Baker Hughes, a GE company, has announced the premerger Baker Hughes Incorporated financial results for the second quarter of 2017. Baker Hughes is the successor to Baker Hughes Incorporated. Events subsequent to 30 June 2017, including the completion of the combination with GE Oil and Gas, are not reflected in these results.
Revenue for the second quarter of 2017 was US$2.4 billion, an increase of US$142 million, or 6%, sequentially. The increase was driven by improved activity across U.S. operations, a seasonal activity uplift in the Russia Caspian region, process and pipeline business, and North Sea operations, and certain areas of activity growth internationally, such as Mexico, West Africa, and Iraq. This increase was partially offset by the seasonal spring break-up in Canada, price deterioration in the Middle East, and a large direct sale into China in the prior quarter, not repeating.
On a GAAP basis, net loss attributable to Baker Hughes for the second quarter of 2017 was US$179 million, or US$0.42 per diluted share, compared to US$129 million, or US$0.30 per diluted share, in the first quarter of 2017.
Adjusted net loss for the second quarter of 2017 was US$46 million, or US$0.11 per diluted share, compared to US$15 million, or US$0.04 per diluted share, in the first quarter of 2017. Adjusted net loss excludes adjustments totalling US$133 million after tax, or US$0.31 per diluted share, primarily associated with litigation and other related matters and merger costs.
Adjusted EBITDA was US$276 million for the second quarter of 2017, a decrease of US$33 million, or 11% sequentially.

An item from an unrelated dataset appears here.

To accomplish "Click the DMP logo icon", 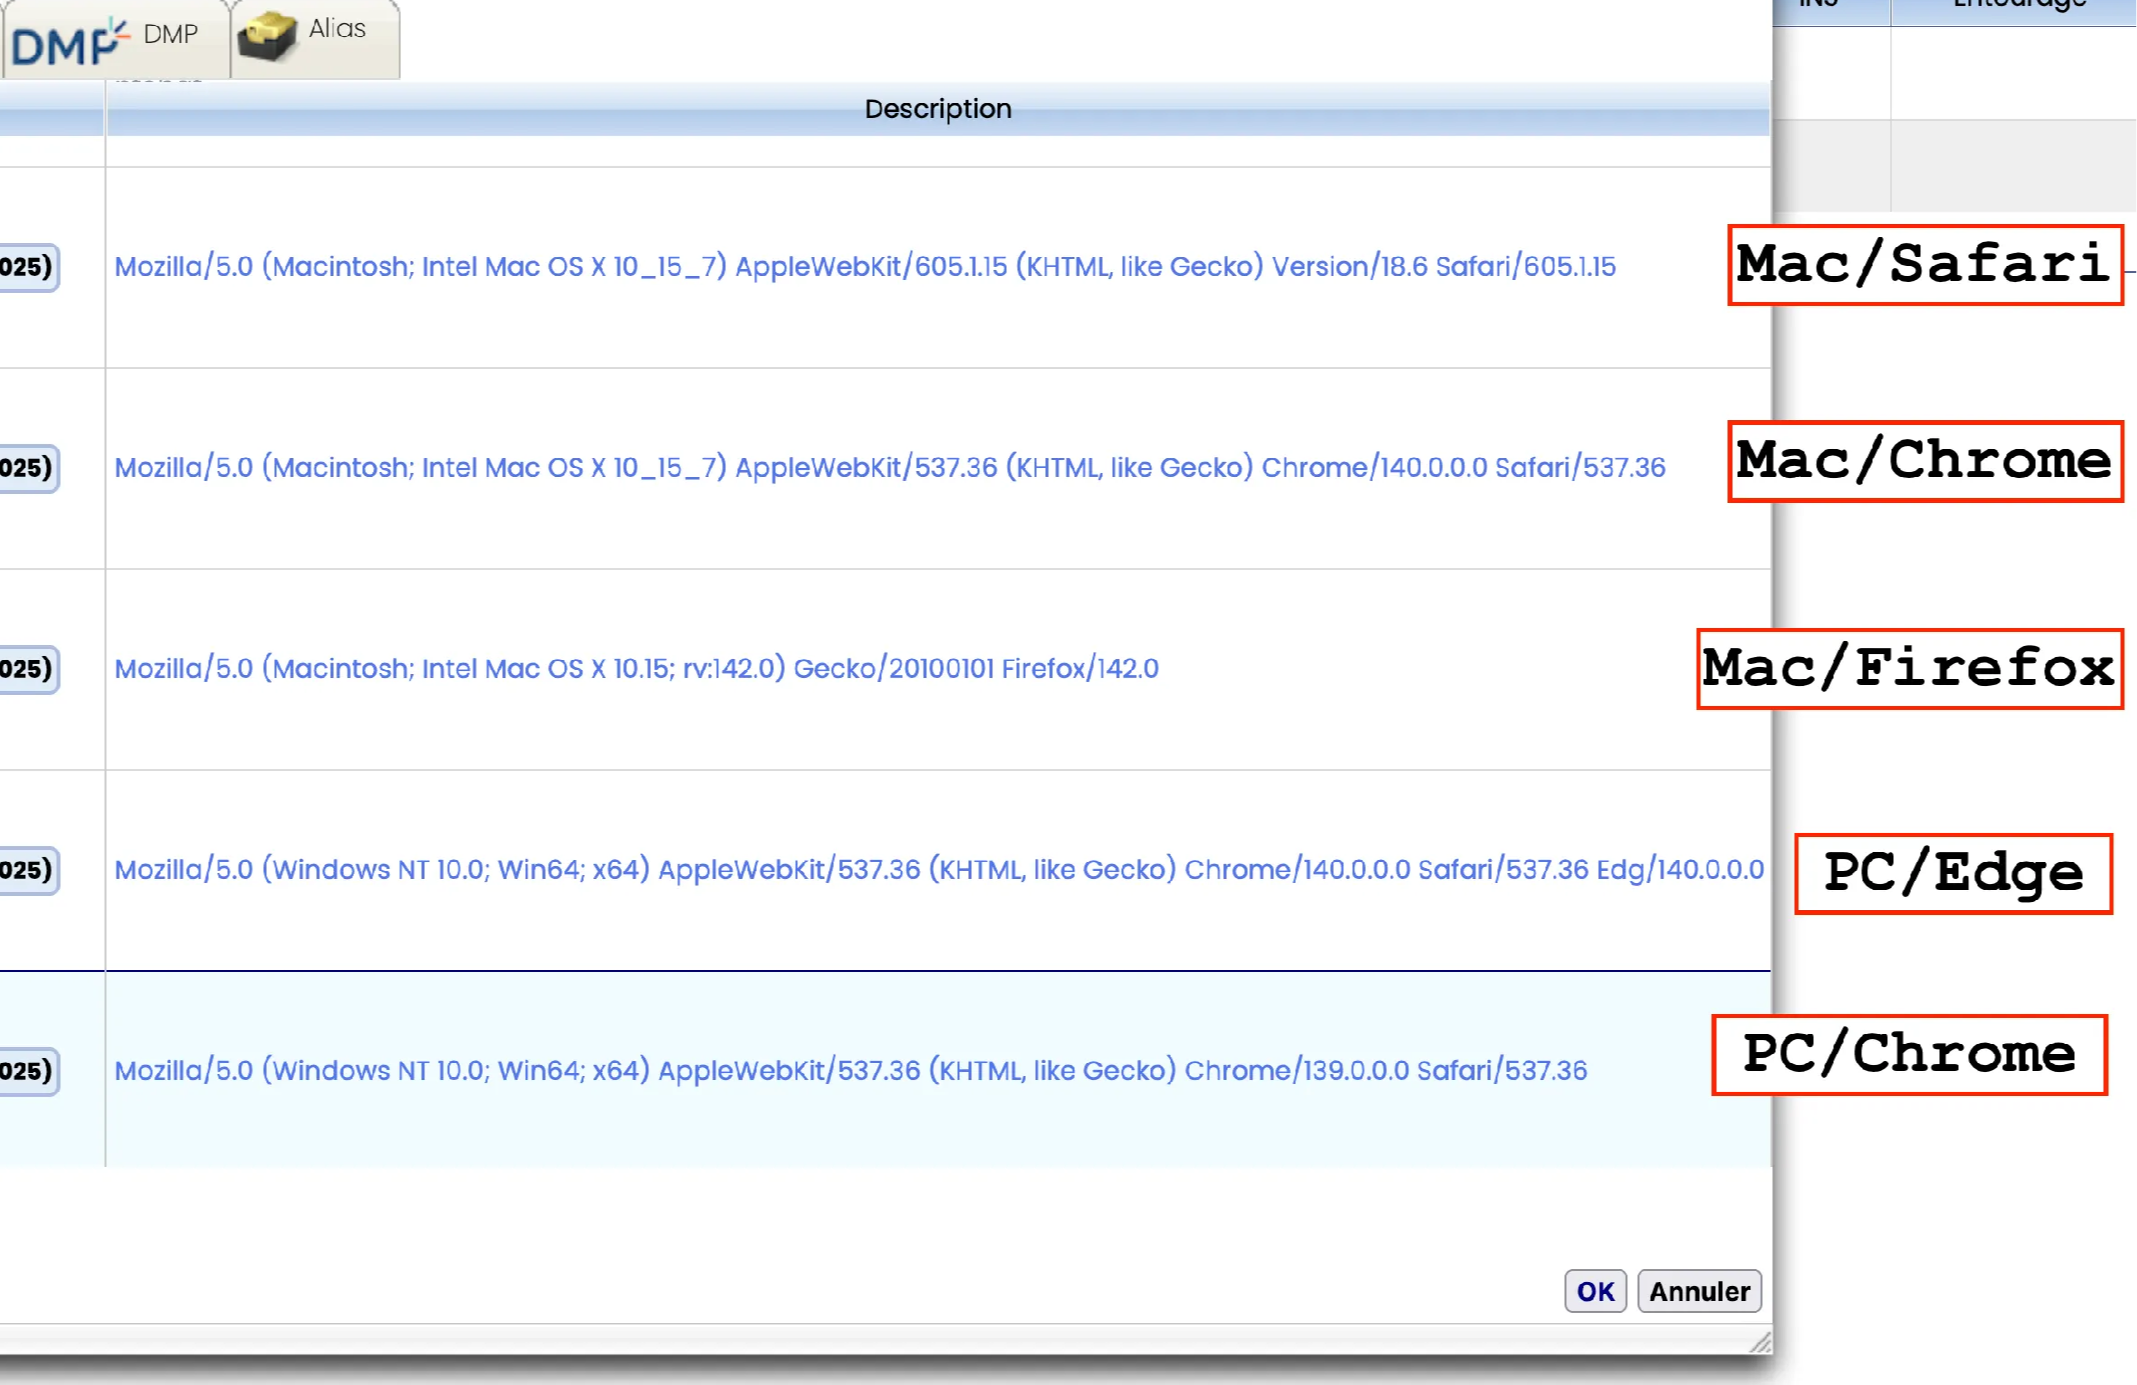I will [x=68, y=41].
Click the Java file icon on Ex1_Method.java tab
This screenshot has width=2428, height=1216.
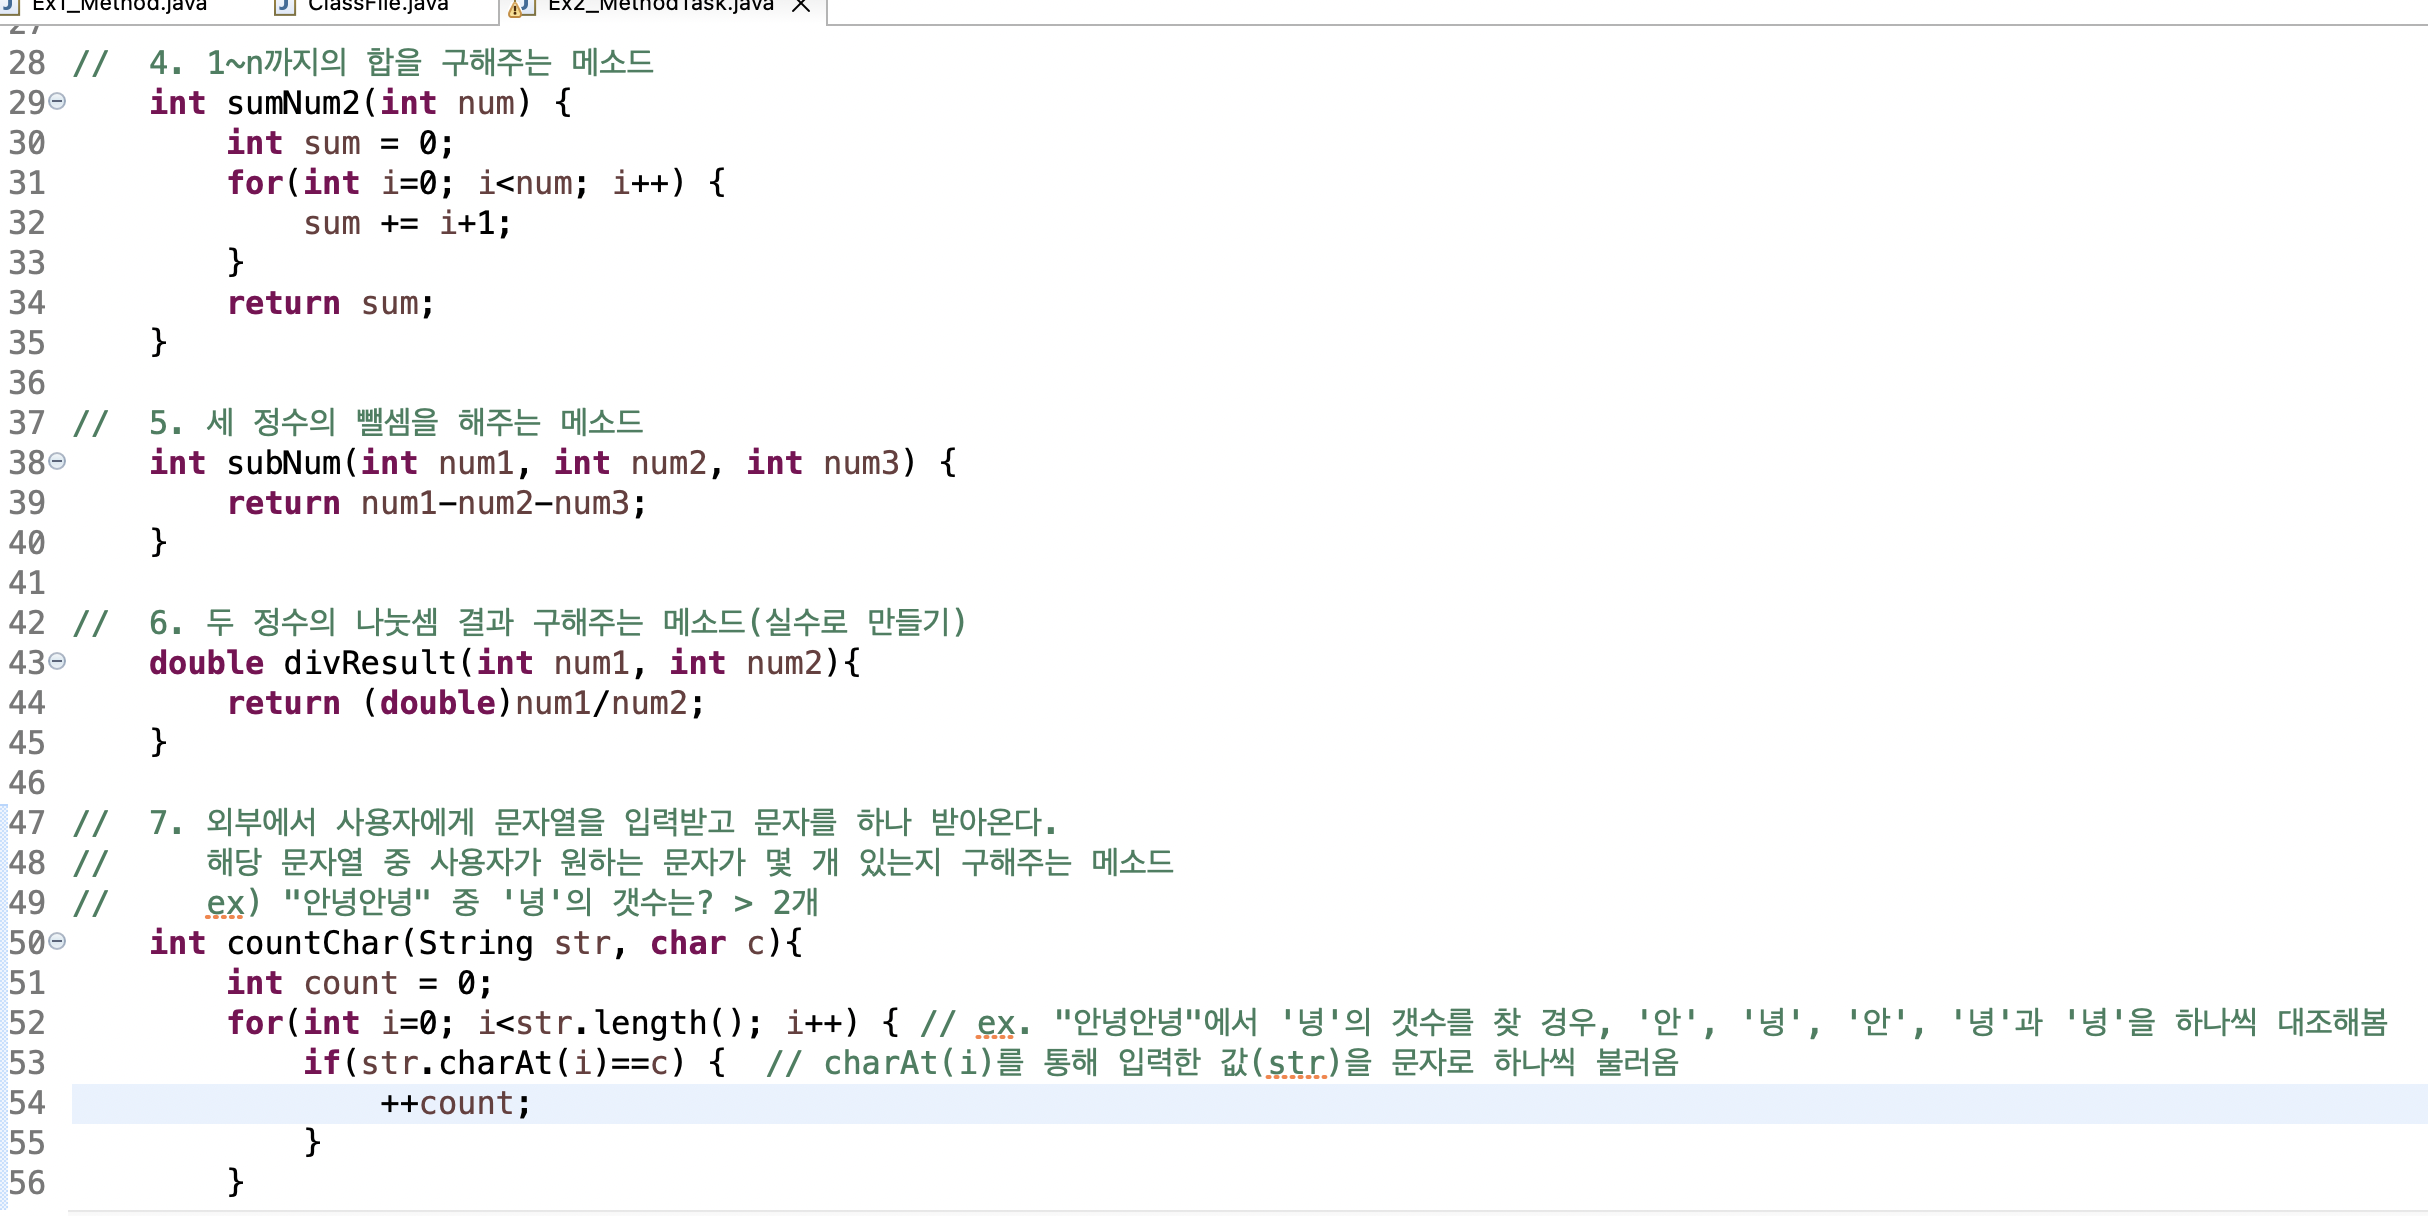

Adjusted EBITDA in the first quarter of 2017 included an US$84 million benefit related to bad-debt recoveries in Ecuador from receiving government-backed bonds in exchange for outstanding fully reserved receivables.
Cash flows used in operating activities were US$64 million for the second quarter of 2017, compared to US$163 million in the first quarter of 2017. Free cash flow a non-GAAP measure for the quarter was US$135 million, compared to US$174 million in the first quarter of 2017. The sequential improvement in cash flows was mainly driven by annual compensation-related payments in first quarter of 2017 not repeating, partially offset by lower cash from operations and increased capital expenditures.
For the quarter, capital expenditures were US$129 million, an increase of US$42 million, or 48%, sequentially. The sequential increase in capital expenditures was mainly attributable to revenue generating assets to meet increased activity levels. Depreciation and amortisation expense for the quarter was US$216 million, a decline of US$2 million, or 1%, sequentially.
Income tax expense was US$72 million for the second quarter of 2017, an effective tax rate of 67%, compared to US$47 million, an effective tax rate of 57%, in the first quarter of 2017. The negative effective tax rate was primarily due to the geographical mix of earnings and losses, which resulted in taxes in certain jurisdictions, including withholding and deemed profit taxes, exceeding the tax benefit from the losses in other jurisdictions due to valuation allowances provided in most loss jurisdictions.
Corporate costs were US$103 million in the quarter, compared to US$37 million in the prior quarter. The sequential increase in corporate costs was due to a US$67 million charge recorded in the quarter related to litigation and other related matters.